The Telangana High Court has cleared the decks for the audit firm PricewaterhouseCoopers (PwC) to sue B Ramalinga Raju, the disgraced founder of Satyam Computers (now merged into Tech Mahindra), for Rs 100 crore for the loss caused to its reputation and business.
PwC, which was the statutory auditor of Satyam Computers between 2000 and 2009, had sued Raju and associates for the damages it suffered ever since his confession to India’s largest accounting fraud in January 2009. The audit firm claimed that owing to the fraud perpetrated by Raju and associates and their deceitful conduct, it had suffered a huge loss of clients and profits, and irreparable commercial damages.
The division bench of the High Court comprising justices P Naveen Rao and Nagesh Bhimapaka on Tuesday dismissed a civil revision petition filed by Ramalinga Raju against the decision of a civil court in Hyderabad. The trial court in 2012 had rejected the plea of Raju against the claims of PwC.
The decision of the HC to dismiss the civil revision petition by Ramalinga Raju will now enable the civil court to resume hearing the suit filed by PwC for Rs 100 crore against Raju and associates.
Simultaneously, decks are also cleared for Tech Mahindra, which took over the fraud-hit Satyam Computers in 2009, to proceed with seeking Rs 223 crore of damages from Raju and associates for the damages suffered by it. K Vivek Reddy, counsel for Tech Mahindra said Tech Mahindra filed a petition seeking to consolidate with the suit of PwC since they arise out of the same issue. The High Court has allowed the petition, he said.

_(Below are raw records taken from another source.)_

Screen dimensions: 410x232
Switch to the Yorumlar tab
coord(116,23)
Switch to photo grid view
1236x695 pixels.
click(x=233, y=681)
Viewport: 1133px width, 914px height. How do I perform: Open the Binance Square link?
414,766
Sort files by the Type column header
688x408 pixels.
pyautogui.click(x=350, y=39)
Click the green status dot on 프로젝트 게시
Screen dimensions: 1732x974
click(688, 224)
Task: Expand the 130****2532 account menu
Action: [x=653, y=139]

Raju argued that the suit of PwC was not maintainable since the audit partnership firm was not registered and that Section 69(2) of the Partnership Act, 1932 imposes clear prohibition to institute a suit to enforce a right arising out of a contract.
PwC argued that when serious allegations of fraud were made, the said provisions of the Partnership Act are not applicable. Moreover, the relationship between an auditor and the company was professional and not contractual and the auditor has a fiduciary relationship with shareholders.
The division bench of Telangana High Court viewed that it would be incorrect to interpret that the duties and responsibilities of an auditor arise from a contractual obligation. Rather the duties, roles and obligations of auditors purely flow from the statute and the duty is to conduct an independent, transparent and clean audit for the welfare of the shareholders in particular and the public at large.
The division bench also viewed that Section 69(2) of the Partnership Act was not attracted in this case and that PwC was appointed under the provisions of the Companies Act and that there was no scope to assume any contractual relationship between Raju and the auditors.